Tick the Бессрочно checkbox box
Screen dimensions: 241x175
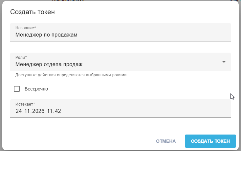click(x=17, y=89)
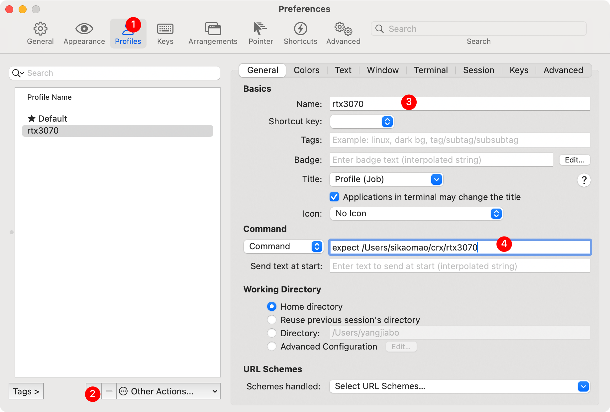Open Appearance preferences eye icon

pyautogui.click(x=84, y=29)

## The task
Write out the material above line for line without changing a single character, and leave the pictures out.

## Final result
Tick the Бессрочно checkbox box
Screen dimensions: 241x175
click(x=17, y=89)
Open Appearance preferences eye icon

pyautogui.click(x=84, y=29)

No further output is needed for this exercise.